Mit dieser Buchreihe möchte ich zu einem aufgeklärteren Diskurs über den Einsatz von Technologien beitragen. Der Technologie-Journalismus im deutschsprachigen Raum steht trotz der enorm hohen Bedeutung und Tragweite für Staat und Gesellschaft immer noch am Anfang. Eine Diskussion über Qualitätsstandards oder etwa Ausbildungswege tut not und würde auch zu einer Professionalisierung dieser jungen journalistischen Disziplin beitragen.
Nur so werden Tech-Journalistinnen befähigt Unternehmenskommunikation von Technologie-Konzernen kritisch zu hinterfragen und einzuordnen. Nur so können Bürger informierte Entscheidungen fällen und Forderungen gegenüber Politik und FührungslenkerInnen der Konzerne fällen. Und nur so sind Politikerinnen imstande, demokratiefördernde und rechtsstaatlich konforme Gestaltungskriterien für Technologien zu formulieren, die an die Privatindustrie herangetragen und eingefordert werden.
Und nicht umgekehrt.
Ansonsten entscheidet der Markt für uns. Nicht immer mit gesellschaftlich erwünschten Folgen.
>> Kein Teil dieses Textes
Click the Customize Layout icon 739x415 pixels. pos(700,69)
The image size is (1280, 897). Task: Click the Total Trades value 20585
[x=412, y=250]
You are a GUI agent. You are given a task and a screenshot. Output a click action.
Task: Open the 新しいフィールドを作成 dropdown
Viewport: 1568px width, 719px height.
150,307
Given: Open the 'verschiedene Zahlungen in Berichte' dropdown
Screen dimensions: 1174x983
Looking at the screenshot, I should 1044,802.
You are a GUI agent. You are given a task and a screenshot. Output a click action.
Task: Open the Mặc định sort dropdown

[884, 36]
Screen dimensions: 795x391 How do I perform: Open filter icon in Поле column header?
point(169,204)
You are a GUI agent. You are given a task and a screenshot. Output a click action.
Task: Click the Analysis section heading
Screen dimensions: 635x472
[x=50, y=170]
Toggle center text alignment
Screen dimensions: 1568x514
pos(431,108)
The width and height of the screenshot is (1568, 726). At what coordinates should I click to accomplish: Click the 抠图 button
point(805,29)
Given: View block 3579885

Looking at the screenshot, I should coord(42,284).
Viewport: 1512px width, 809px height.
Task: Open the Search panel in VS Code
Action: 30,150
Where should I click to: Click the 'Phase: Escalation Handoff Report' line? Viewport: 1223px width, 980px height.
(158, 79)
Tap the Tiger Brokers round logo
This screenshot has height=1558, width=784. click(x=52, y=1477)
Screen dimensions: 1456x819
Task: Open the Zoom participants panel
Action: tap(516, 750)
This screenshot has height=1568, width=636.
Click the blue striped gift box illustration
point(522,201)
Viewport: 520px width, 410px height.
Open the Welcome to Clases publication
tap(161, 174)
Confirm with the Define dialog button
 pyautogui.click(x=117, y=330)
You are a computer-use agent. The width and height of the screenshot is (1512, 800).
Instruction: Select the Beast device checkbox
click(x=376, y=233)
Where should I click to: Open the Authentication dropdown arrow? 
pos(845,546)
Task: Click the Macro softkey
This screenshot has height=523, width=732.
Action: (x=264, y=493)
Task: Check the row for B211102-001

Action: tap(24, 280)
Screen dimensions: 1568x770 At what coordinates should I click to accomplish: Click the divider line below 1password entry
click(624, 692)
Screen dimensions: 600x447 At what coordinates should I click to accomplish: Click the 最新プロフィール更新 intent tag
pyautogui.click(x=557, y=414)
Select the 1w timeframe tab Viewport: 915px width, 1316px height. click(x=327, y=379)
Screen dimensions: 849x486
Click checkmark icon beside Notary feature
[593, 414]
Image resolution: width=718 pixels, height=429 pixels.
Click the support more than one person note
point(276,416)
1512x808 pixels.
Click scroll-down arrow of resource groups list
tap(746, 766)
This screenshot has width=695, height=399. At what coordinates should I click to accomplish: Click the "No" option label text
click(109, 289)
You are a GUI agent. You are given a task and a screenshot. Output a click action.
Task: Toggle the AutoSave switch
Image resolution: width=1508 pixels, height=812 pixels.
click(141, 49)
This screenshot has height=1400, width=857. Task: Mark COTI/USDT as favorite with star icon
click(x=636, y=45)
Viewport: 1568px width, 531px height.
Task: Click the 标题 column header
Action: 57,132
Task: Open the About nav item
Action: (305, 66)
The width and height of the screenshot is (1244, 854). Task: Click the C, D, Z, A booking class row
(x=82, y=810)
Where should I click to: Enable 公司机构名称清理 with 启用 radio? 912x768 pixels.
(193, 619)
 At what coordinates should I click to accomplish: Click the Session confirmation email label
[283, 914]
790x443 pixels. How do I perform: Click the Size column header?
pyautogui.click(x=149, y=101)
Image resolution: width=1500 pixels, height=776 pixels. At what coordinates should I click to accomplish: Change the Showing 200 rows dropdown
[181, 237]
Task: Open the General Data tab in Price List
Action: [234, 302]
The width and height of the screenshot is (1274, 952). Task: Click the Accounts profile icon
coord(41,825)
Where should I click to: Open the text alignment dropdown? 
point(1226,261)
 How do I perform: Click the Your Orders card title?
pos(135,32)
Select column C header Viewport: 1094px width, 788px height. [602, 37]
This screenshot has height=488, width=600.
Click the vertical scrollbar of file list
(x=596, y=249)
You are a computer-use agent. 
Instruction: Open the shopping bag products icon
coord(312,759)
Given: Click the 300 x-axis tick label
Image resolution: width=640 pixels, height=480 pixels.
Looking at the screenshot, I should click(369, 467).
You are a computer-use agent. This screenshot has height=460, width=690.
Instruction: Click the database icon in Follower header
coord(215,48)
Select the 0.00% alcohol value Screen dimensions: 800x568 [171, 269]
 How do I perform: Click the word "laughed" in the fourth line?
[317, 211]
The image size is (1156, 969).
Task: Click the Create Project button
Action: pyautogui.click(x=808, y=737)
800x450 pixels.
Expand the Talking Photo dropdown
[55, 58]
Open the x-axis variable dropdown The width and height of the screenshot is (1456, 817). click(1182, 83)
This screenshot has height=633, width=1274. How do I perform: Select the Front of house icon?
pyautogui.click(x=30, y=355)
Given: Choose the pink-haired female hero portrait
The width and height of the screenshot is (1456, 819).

Adrienne Fichter, September 2020
Es brodelt in der Youtube-Hölle
Wo Michelle Obama ein Mann, eine College-Schiesserei nur inszeniert und Justin Trudeau ein Idiot ist: Die Google-Tochter Youtube ist zum Paradies für Verschwörungstheoretiker geworden. Nun reagiert der Konzern. Endlich.
Erschienen in der Republik, 31. Juli 2018
Diese Frage[1] hat Youtube-Chefin Susan Wojcicki geschmerzt: «Mutter, stimmt es, dass es biologische Gründe gibt, weshalb es weniger Frauen in Führungspositionen von Tech-Unternehmen gibt?»
Ihre Tochter hatte das Manifest von James Damore[2] gelesen. Der Google-Ingenieur versuchte darin, mit biologischen Argumenten zu erklären, weshalb Frauen weniger geeignet für Spitzenjobs seien als Männer.
Das Memo stiess im liberalen Silicon Valley auf viel Kritik. Google-Chef Sundar Pichai distanzierte sich, Wojcicki schrieb im Magazin «Forbes» eine vernichtende Kritik. Damore wurde im August 2017 geschasst, der progressive Frieden im Silicon Valley wiederhergestellt.
Doch Wojcicki blendete etwas Entscheidendes aus: welche Rolle ihre eigene Plattform Youtube – ein Tochterunternehmen von Google – bei der Bildung von Damores kruden Weltanschauungen spielte. Der damals 28-jährige Harvard-Absolvent verschlang nach eigenen Angaben[3] alle Videos von Jordan Peterson, einem umstrittenen kanadischen Psychologieprofessor, der berühmt ist für seine Anti-Transgender-Ansichten. So geriet Damore immer tiefer in den Sog von dessen pseudowissenschaftlichem Biologismus, Chauvinismus und Antifeminismus.
Klick-Müll bestrafen
Brandredner wie Jordan Peterson gibt es viele auf Youtube. Die Plattform wurde in den letzten Jahren immer populärer unter Konservativen und Rechtsextremen.
Der Grund dafür ist der Empfehlungsalgorithmus. Dieser präsentiert uns ein tägliches, individualisiertes Menü, und zwar aufgrund dessen, was wir früher gesucht haben, was uns jetzt interessieren könnte und was wir künftig wahrscheinlich suchen werden.
Dabei werden die Empfehlungen immer extremer[4]: Wer sich für Vegetarismus interessiert, erhält am nächsten Tag Veganismus-Empfehlungen. Wer sich Tipps für regelmässiges Jogging holt, bekommt später Marathonläufe angepriesen.
Die Konsequenz[5]: Wer nur Youtube konsumiert, glaubt nach einigen Wochen, Michelle Obama sei in Wirklichkeit ein Mann, die Erde flach, der Klimawandel inexistent und etliche Schulmassaker in den USA bloss «Inszenierungen».